Manny Ramirez and David Ortiz, the dynamic duo that led the Boston Red Sox to World Series championships in 2004 and 2007, are reportedly on the list of 103 players who tested positive for performance-enhancing drugs in 2003.

The news of the sluggers' alleged positive tests came -- on MLB Commissioner Bud Selig's 75th birthday -- from lawyers with knowledge of the results, reports The New York Times.

The testing done in 2003 was part of a program that Major League Baseball launched to see just how widespread PED use was. The players' union agreed to it in large part because they were assured that the results would remain confidential.

Inexplicably, and not surprisingly, names have slowly leaked. Barry Bonds, Alex Rodriguez, Sammy Sosa, Jason Grimsley and David Segui have all been identified as having tested positive that year.

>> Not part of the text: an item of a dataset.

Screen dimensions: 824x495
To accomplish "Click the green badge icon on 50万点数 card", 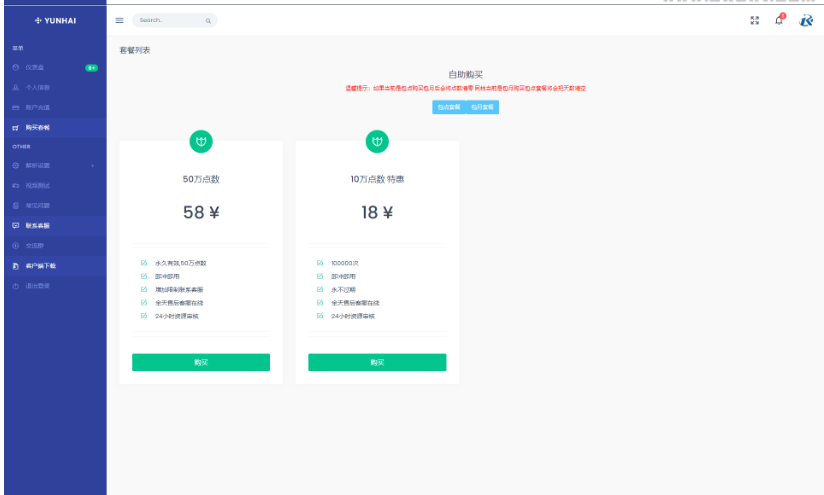I will [201, 142].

A-Rod was most recently outed by Selena Roberts of The Times, who broke the story in April, ahead of the release of her book, "A-Rod: The Many Lives of Alex Rodriguez."

The news will no doubt be met across Red Sox Nation with a heady mixture of anger and sorrow. After 86 years of futility, they had been delivered to the Promised Land by two giant talents, only to find out two years after their last championship that it may have all been a drug-fueled mirage.

Ramirez finished serving a 50-game suspension heading into the All-Star break for testing positive for using human chorionic gonadotropin (HGC), a women's fertility drug that is commonly used by male steroid users to jump start their body's natural testosterone production.

Ortiz, like most every player who put up big power numbers this decade, has been the subject of whispered rumors and the occasional innuendo, but had never been directly implicated with baseball's PED problem.

“They pick me [to be tested for steroids] every time. I don’t know why. I don’t know if it’s because I’m a big guy, or what, but all I know is all they are going to find is a lot of rice and beans," Ortiz told The Boston Globe in March 2005.